┌──

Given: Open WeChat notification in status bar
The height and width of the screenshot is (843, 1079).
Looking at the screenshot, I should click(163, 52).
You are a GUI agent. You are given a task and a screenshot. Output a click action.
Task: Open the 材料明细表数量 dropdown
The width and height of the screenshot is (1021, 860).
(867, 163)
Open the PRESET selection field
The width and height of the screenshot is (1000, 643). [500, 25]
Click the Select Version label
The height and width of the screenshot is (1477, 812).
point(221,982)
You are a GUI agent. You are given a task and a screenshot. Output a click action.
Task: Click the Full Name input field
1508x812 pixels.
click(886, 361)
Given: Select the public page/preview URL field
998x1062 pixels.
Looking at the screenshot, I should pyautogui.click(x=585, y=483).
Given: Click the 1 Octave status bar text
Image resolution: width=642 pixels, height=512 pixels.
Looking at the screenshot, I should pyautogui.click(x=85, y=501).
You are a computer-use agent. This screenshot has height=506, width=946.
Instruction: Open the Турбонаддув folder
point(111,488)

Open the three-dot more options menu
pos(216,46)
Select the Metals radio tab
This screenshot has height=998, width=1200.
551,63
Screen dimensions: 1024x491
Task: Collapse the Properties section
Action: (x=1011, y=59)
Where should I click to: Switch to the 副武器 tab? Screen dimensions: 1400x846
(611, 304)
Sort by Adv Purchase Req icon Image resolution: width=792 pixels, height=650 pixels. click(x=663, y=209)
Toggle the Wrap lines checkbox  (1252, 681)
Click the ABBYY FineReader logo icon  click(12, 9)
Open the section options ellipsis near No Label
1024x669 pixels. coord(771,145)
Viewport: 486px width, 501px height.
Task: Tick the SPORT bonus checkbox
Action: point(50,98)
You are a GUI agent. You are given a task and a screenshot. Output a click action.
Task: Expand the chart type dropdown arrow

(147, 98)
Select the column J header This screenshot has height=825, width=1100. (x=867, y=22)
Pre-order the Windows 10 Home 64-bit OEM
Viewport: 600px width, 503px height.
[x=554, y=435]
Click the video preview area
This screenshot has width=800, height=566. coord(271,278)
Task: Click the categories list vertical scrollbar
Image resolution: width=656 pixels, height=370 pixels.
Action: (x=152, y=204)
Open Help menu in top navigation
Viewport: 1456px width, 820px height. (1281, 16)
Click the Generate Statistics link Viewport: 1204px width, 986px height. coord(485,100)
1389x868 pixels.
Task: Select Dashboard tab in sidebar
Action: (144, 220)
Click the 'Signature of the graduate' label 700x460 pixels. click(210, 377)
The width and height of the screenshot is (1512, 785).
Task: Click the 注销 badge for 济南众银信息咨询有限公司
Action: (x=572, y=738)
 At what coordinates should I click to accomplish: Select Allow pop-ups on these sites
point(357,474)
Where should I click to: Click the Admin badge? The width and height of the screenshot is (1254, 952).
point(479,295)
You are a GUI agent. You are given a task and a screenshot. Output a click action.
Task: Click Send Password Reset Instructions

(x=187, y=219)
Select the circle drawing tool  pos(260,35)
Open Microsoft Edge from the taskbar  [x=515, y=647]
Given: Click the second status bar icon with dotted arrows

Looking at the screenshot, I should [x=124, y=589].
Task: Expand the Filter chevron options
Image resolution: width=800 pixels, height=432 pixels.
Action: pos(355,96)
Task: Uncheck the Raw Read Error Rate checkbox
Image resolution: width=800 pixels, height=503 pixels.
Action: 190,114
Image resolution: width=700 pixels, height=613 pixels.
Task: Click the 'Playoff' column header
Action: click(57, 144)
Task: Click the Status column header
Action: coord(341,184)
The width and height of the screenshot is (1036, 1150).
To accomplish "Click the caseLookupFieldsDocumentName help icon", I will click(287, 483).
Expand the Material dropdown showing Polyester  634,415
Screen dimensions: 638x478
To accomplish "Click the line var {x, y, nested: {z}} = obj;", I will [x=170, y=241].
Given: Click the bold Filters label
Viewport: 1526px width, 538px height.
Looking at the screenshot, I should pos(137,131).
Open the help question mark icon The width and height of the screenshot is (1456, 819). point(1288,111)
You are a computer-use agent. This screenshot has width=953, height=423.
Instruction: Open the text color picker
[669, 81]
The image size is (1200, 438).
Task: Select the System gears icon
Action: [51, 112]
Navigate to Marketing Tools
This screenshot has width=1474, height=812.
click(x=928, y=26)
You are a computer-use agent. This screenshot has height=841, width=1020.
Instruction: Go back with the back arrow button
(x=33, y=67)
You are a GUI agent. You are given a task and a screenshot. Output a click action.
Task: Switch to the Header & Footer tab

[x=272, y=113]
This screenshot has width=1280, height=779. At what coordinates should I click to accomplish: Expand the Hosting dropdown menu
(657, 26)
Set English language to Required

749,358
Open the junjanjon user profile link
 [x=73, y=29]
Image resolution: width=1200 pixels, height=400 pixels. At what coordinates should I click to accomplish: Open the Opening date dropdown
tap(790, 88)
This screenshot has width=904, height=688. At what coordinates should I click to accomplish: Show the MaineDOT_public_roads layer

└──

Could you repeat exactly the lines in the listing above from the one with "Click the 'Signature" down to the one with "Given: Click the bold Filters label"? Include both of those lines.

TASK SOLUTION —
Click the 'Signature of the graduate' label 700x460 pixels. click(210, 377)
The width and height of the screenshot is (1512, 785).
Task: Click the 注销 badge for 济南众银信息咨询有限公司
Action: (x=572, y=738)
 At what coordinates should I click to accomplish: Select Allow pop-ups on these sites
point(357,474)
Where should I click to: Click the Admin badge? The width and height of the screenshot is (1254, 952).
point(479,295)
You are a GUI agent. You are given a task and a screenshot. Output a click action.
Task: Click Send Password Reset Instructions

(x=187, y=219)
Select the circle drawing tool  pos(260,35)
Open Microsoft Edge from the taskbar  [x=515, y=647]
Given: Click the second status bar icon with dotted arrows

Looking at the screenshot, I should [x=124, y=589].
Task: Expand the Filter chevron options
Image resolution: width=800 pixels, height=432 pixels.
Action: pos(355,96)
Task: Uncheck the Raw Read Error Rate checkbox
Image resolution: width=800 pixels, height=503 pixels.
Action: 190,114
Image resolution: width=700 pixels, height=613 pixels.
Task: Click the 'Playoff' column header
Action: click(57, 144)
Task: Click the Status column header
Action: coord(341,184)
The width and height of the screenshot is (1036, 1150).
To accomplish "Click the caseLookupFieldsDocumentName help icon", I will click(287, 483).
Expand the Material dropdown showing Polyester  634,415
Screen dimensions: 638x478
To accomplish "Click the line var {x, y, nested: {z}} = obj;", I will [x=170, y=241].
Given: Click the bold Filters label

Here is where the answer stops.